» Work task: Print the data that follows exactly as it stands, from its first line through the line containing "Given: Open Mozilla Thunderbird", and stop there.

» Given records:
========================================================================
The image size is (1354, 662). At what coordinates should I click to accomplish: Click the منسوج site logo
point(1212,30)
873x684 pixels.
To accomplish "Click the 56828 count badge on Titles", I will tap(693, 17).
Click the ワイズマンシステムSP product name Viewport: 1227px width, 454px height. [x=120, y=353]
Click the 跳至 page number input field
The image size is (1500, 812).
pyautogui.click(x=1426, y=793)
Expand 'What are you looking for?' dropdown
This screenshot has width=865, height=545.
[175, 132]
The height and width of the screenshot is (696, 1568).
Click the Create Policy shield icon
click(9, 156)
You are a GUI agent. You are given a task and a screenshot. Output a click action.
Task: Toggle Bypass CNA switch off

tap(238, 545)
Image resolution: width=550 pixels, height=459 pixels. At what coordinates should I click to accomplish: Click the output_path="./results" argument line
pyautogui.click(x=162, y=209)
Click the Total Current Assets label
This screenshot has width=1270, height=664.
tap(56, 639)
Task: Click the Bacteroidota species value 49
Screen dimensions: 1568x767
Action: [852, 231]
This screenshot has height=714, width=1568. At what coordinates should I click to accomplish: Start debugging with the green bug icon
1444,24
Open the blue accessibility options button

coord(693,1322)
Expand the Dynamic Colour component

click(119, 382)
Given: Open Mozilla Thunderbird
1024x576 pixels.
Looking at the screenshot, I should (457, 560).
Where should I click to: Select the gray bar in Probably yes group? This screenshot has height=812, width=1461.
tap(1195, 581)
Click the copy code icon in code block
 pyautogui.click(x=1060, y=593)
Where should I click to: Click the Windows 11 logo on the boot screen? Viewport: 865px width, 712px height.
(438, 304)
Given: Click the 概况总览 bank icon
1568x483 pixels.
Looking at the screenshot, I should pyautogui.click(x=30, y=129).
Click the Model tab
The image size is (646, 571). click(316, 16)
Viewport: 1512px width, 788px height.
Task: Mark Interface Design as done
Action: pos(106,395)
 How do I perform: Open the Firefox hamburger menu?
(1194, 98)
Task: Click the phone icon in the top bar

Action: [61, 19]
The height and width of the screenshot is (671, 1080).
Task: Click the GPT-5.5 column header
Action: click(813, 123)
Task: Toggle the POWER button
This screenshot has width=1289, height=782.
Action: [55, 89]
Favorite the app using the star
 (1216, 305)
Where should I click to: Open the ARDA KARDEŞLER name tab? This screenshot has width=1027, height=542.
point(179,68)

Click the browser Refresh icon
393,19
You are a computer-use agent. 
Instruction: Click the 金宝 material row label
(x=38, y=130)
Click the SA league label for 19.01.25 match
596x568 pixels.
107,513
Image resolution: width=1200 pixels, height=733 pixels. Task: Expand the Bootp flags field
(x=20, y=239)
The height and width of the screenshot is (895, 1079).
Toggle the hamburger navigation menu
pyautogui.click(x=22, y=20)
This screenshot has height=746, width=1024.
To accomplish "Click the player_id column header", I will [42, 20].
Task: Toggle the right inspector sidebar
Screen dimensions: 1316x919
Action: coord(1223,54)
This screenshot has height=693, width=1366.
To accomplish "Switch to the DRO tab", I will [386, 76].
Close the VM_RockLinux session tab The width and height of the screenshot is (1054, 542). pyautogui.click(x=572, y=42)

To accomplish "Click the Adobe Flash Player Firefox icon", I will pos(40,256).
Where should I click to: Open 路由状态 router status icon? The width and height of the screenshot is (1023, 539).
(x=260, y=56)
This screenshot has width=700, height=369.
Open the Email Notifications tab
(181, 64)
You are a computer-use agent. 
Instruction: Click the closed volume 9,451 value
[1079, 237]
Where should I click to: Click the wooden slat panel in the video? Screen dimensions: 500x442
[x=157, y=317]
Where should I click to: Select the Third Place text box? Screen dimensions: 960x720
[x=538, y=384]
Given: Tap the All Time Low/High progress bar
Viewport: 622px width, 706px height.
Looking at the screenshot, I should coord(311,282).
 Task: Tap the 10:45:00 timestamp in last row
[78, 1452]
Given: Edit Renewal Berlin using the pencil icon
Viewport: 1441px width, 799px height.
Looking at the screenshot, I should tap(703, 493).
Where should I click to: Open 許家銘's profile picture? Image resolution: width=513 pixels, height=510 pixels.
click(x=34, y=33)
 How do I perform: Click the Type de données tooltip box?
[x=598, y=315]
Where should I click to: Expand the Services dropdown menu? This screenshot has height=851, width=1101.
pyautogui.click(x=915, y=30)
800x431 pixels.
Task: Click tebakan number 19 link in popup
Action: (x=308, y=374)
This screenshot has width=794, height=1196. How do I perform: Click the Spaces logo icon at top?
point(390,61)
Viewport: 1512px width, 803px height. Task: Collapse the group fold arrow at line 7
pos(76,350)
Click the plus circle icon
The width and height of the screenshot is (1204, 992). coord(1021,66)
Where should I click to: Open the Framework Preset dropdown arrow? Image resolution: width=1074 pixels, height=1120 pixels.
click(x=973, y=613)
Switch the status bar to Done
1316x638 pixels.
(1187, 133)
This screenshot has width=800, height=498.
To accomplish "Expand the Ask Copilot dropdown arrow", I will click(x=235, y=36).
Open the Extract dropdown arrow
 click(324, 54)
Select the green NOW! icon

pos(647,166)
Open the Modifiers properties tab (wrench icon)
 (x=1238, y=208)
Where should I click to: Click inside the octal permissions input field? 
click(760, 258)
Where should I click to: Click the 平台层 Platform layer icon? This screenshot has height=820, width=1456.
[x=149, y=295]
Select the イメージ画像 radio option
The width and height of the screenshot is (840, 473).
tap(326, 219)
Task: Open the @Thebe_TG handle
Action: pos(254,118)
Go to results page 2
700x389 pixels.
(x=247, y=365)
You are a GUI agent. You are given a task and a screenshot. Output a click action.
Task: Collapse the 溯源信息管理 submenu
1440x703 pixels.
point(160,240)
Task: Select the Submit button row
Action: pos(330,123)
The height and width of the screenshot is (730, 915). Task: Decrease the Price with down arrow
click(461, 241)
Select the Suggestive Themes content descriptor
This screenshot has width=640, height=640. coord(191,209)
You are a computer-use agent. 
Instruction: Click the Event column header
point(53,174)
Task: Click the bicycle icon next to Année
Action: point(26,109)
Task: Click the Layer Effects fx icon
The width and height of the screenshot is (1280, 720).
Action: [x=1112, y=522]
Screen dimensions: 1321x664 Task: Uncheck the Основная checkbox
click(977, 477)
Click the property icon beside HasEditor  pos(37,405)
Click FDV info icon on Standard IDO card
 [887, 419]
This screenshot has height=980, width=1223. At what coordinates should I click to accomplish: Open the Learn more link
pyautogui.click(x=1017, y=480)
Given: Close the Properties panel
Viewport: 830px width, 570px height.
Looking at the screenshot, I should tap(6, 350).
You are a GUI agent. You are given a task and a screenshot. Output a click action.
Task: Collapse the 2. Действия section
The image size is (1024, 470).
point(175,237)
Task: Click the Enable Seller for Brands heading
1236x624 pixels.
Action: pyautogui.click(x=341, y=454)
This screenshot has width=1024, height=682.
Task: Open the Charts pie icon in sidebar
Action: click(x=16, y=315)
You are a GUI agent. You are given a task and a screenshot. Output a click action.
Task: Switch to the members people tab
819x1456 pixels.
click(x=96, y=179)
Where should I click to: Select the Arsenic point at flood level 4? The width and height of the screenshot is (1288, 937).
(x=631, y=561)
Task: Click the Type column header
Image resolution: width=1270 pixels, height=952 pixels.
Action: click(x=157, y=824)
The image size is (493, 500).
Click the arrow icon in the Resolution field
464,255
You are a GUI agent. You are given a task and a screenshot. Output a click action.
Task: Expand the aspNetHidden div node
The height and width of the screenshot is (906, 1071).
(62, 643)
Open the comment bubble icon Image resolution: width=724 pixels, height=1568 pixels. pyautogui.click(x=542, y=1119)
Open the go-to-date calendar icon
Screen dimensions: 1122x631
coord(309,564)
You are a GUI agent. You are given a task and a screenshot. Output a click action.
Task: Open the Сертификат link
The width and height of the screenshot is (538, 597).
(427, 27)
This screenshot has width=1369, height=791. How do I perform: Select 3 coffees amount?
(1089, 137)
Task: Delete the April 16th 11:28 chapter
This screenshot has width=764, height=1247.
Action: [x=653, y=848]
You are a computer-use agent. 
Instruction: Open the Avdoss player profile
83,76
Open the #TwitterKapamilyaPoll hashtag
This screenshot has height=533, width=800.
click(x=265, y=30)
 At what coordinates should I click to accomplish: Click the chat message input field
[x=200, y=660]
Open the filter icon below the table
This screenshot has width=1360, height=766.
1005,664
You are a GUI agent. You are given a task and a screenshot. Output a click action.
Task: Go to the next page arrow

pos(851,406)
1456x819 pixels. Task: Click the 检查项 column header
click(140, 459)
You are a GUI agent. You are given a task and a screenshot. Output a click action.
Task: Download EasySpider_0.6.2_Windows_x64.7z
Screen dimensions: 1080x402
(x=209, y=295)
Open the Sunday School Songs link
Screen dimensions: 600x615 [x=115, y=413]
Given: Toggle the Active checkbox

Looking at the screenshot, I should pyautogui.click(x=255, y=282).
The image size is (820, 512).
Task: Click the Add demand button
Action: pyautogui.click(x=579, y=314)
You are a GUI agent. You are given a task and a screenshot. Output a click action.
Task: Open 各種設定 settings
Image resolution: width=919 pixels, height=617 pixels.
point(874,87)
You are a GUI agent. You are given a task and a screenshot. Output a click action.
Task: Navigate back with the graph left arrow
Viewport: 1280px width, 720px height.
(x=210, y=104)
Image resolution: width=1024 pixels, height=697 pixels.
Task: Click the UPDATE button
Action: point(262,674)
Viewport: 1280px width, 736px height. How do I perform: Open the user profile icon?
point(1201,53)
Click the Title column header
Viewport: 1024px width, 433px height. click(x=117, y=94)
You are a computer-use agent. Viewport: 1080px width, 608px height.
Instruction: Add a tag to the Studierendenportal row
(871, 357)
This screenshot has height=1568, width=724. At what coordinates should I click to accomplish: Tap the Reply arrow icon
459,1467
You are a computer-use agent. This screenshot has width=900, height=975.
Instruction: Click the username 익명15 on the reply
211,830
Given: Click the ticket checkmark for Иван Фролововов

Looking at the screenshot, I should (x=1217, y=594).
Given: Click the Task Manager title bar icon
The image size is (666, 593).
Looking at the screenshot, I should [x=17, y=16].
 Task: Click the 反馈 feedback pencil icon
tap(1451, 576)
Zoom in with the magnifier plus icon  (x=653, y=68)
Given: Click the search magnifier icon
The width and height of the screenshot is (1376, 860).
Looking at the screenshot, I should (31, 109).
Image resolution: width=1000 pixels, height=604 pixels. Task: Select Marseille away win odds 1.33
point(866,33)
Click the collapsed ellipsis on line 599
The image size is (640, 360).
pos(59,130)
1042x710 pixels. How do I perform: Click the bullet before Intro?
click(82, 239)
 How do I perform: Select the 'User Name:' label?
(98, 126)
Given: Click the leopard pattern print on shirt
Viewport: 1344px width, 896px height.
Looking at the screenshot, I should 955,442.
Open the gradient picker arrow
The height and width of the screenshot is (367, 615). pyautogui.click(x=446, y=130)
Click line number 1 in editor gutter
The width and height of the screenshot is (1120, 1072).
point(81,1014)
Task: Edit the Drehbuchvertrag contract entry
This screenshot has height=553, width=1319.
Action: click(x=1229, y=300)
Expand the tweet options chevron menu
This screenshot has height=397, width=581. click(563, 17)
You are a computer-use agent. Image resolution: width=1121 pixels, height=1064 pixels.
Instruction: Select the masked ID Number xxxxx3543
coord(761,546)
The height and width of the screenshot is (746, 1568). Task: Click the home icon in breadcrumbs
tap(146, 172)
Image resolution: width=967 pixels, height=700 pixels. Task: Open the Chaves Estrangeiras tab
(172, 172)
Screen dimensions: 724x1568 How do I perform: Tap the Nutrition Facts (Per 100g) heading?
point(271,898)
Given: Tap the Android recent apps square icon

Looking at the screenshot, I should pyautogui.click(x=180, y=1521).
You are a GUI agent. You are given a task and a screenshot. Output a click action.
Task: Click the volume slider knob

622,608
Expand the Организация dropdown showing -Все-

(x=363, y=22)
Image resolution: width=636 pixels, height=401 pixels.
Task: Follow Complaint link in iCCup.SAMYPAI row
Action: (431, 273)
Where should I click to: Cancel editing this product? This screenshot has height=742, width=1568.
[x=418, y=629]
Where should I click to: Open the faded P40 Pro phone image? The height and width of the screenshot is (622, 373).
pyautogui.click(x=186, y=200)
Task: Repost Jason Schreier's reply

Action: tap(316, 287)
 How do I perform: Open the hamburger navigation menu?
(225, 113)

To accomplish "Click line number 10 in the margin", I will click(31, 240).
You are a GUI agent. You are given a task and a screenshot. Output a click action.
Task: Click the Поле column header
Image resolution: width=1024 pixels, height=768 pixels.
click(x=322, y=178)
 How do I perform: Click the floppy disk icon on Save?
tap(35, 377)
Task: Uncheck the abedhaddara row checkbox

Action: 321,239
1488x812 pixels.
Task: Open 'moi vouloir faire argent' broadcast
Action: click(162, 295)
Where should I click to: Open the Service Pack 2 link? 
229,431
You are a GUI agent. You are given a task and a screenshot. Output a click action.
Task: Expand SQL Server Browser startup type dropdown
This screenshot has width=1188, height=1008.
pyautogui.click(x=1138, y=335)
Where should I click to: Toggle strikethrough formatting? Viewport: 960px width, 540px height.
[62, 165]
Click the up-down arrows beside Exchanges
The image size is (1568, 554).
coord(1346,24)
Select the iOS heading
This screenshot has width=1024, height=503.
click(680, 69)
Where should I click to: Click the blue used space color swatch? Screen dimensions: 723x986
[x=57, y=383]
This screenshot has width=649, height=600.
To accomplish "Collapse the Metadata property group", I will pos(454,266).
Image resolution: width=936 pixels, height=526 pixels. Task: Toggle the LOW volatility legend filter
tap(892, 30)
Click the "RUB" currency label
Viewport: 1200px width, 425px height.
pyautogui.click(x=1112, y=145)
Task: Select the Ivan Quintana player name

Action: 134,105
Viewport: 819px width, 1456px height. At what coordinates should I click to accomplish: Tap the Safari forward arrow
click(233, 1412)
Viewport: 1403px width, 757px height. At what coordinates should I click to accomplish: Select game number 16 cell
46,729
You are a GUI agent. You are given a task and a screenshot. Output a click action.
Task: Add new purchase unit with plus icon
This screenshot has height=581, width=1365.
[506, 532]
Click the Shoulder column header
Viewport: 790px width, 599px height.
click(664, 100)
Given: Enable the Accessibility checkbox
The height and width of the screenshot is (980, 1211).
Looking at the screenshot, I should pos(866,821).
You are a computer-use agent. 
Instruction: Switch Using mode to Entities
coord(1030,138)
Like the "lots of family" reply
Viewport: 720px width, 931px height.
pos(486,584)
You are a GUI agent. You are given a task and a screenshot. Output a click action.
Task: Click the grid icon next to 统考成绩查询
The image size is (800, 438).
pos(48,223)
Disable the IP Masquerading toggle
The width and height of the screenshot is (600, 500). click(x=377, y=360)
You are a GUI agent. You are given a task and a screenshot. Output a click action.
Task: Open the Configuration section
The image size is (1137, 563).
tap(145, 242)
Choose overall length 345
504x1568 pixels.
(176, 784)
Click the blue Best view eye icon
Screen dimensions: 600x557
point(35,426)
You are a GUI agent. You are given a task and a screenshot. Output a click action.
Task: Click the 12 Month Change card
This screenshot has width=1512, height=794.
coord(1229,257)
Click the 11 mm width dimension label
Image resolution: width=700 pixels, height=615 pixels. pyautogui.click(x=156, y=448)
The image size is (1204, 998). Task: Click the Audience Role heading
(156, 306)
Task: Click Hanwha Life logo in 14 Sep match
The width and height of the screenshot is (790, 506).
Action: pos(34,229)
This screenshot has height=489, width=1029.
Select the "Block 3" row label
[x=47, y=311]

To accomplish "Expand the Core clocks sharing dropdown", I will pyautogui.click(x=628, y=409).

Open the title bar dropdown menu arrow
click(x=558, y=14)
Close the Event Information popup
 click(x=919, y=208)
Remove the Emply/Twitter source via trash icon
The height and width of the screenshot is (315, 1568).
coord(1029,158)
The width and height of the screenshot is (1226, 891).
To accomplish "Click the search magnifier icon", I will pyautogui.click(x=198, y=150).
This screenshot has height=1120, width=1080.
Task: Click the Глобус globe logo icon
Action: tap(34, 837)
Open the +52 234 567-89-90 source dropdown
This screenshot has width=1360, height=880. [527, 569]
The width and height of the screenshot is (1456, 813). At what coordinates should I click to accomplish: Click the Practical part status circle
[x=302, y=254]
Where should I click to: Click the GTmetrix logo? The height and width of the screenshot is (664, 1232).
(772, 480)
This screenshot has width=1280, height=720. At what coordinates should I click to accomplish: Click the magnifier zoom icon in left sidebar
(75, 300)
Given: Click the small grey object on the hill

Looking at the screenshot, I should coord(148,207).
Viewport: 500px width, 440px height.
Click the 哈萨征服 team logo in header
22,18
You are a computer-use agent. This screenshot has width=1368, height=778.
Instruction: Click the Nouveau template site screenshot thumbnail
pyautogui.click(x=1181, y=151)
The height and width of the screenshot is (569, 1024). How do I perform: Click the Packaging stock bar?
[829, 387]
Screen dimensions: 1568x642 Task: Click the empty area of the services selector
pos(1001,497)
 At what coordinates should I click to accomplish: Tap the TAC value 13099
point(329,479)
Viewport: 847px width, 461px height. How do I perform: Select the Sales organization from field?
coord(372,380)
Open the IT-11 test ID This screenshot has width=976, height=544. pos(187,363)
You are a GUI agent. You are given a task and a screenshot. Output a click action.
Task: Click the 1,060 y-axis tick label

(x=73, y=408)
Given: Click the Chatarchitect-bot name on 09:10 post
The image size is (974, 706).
========================================================================
» Your solution:
The image size is (1354, 662). At what coordinates should I click to accomplish: Click the منسوج site logo
point(1212,30)
873x684 pixels.
To accomplish "Click the 56828 count badge on Titles", I will tap(693, 17).
Click the ワイズマンシステムSP product name Viewport: 1227px width, 454px height. [x=120, y=353]
Click the 跳至 page number input field
The image size is (1500, 812).
pyautogui.click(x=1426, y=793)
Expand 'What are you looking for?' dropdown
This screenshot has width=865, height=545.
[175, 132]
The height and width of the screenshot is (696, 1568).
Click the Create Policy shield icon
click(9, 156)
You are a GUI agent. You are given a task and a screenshot. Output a click action.
Task: Toggle Bypass CNA switch off

tap(238, 545)
Image resolution: width=550 pixels, height=459 pixels. At what coordinates should I click to accomplish: Click the output_path="./results" argument line
pyautogui.click(x=162, y=209)
Click the Total Current Assets label
This screenshot has width=1270, height=664.
tap(56, 639)
Task: Click the Bacteroidota species value 49
Screen dimensions: 1568x767
Action: [852, 231]
This screenshot has height=714, width=1568. At what coordinates should I click to accomplish: Start debugging with the green bug icon
1444,24
Open the blue accessibility options button

coord(693,1322)
Expand the Dynamic Colour component

click(119, 382)
Given: Open Mozilla Thunderbird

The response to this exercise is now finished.